GK: It depends. The range of problems being attacked and the methods used is now vast and rapidly expanding. We are familiar with organizations which do end-to-end strategy development (from portfolio selection to execution) as an ensemble machine learning problem. There are also plenty of firms who are now only starting to investigate this field.
The level of acceptance of new technology in financial institutions varies depending on their acceptable risk profile, specific requirements for interpretability and transparency of models, and even geographical region (which influences the available pool of talent familiar withcutting edge research). This applies to machine learning even more so than many other technologies.
Bruno Dupire: Machine learning is still in its early stage, but catching up very quickly. Quantitative finance is a natural field for it as learning to establish links between input data and returns is very valuable. Data, both structured (security price time series, fundamentals) as well as unstructured (text from news/tweets/call transcripts, net searches, satellite images) are systemically exploited and the array of methods is ceaselessly expanding.
Random forests, support vector machines, knowledge graphs, recurrent nets, LSTM (long short-term memory), convolution nets, GAN (generative adversarial networks). It has changed a lot since I initially used neural nets to forecast financial time series in 1987.

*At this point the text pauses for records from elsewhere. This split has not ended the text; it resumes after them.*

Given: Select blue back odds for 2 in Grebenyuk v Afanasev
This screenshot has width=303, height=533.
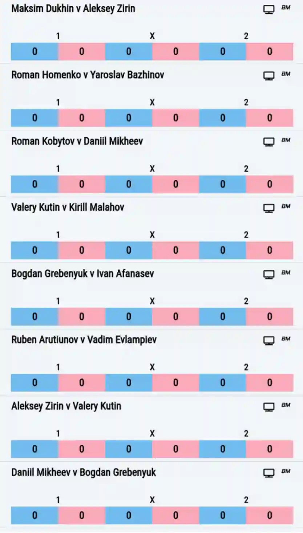Looking at the screenshot, I should pyautogui.click(x=222, y=316).
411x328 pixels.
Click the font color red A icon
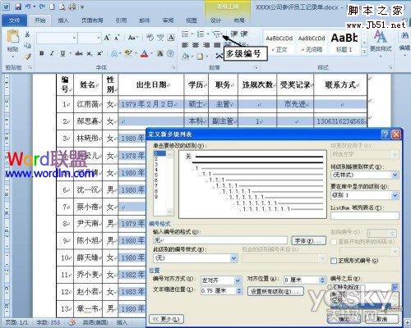tap(144, 53)
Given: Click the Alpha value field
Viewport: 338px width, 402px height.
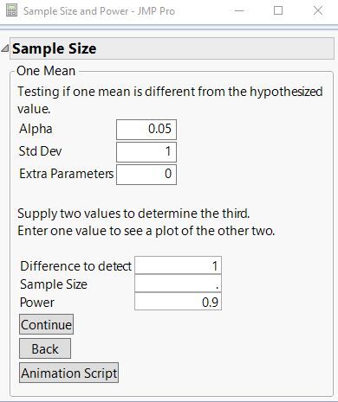Looking at the screenshot, I should pos(146,130).
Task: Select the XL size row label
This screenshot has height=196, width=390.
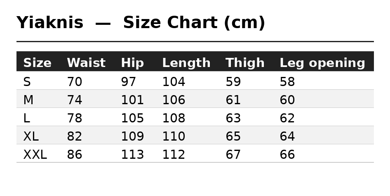Action: click(x=31, y=136)
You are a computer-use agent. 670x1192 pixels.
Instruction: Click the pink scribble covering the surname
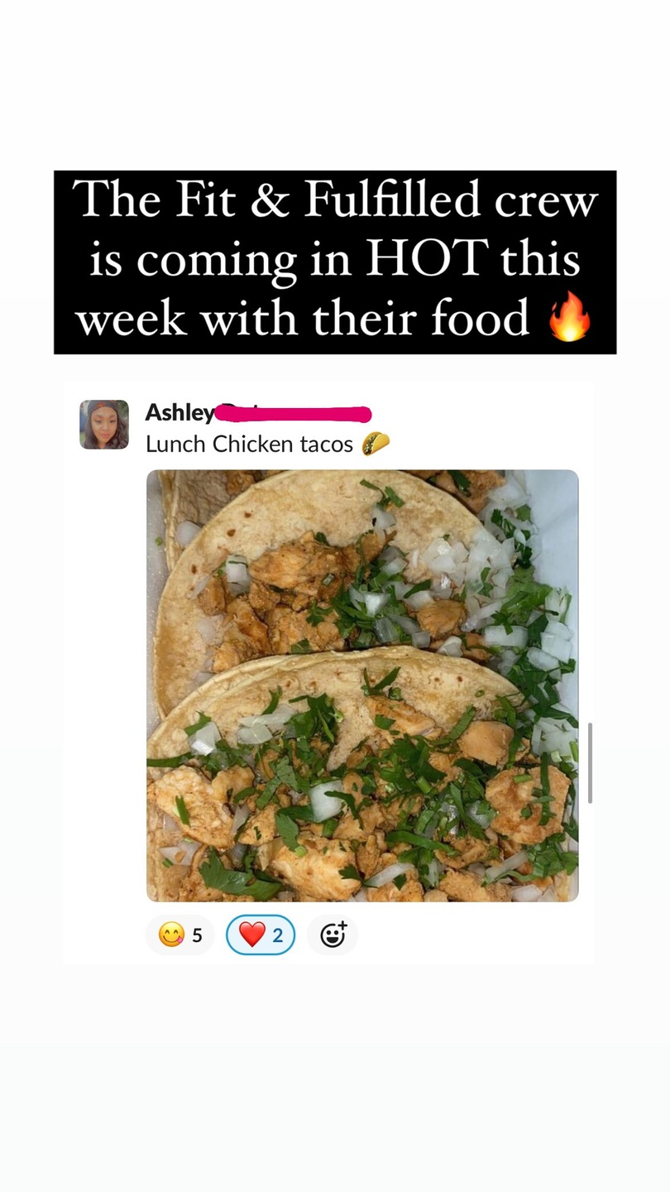pyautogui.click(x=293, y=411)
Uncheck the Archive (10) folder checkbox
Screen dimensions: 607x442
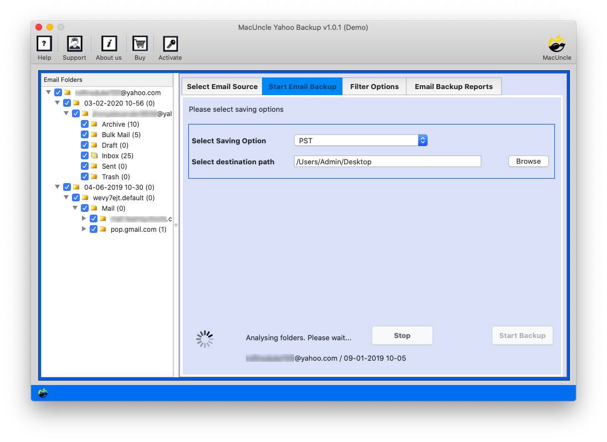click(85, 124)
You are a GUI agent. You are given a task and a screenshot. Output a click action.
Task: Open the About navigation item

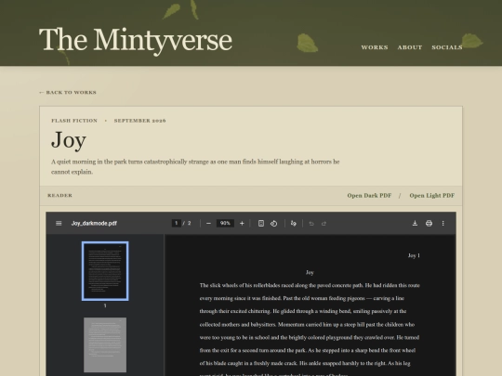410,47
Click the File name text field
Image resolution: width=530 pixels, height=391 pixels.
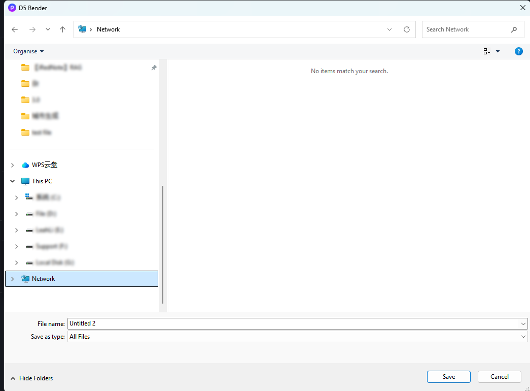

How are sophisticated clients using machine learning in their workflow,and how is it impacting investment strategies?
GK: We have seen everything from counterparty risk analysis to optimal execution, and from predicting bankruptcy risk to forecasting returns, earnings or unemployment statistics. It’s also being used in portfolio construction, sentiment analysis of financial news and so on. Machine learning is becoming an integral part of the toolbox used in creation of systematic strategies.
What is driving investment and attention in machine learning in the financial industry?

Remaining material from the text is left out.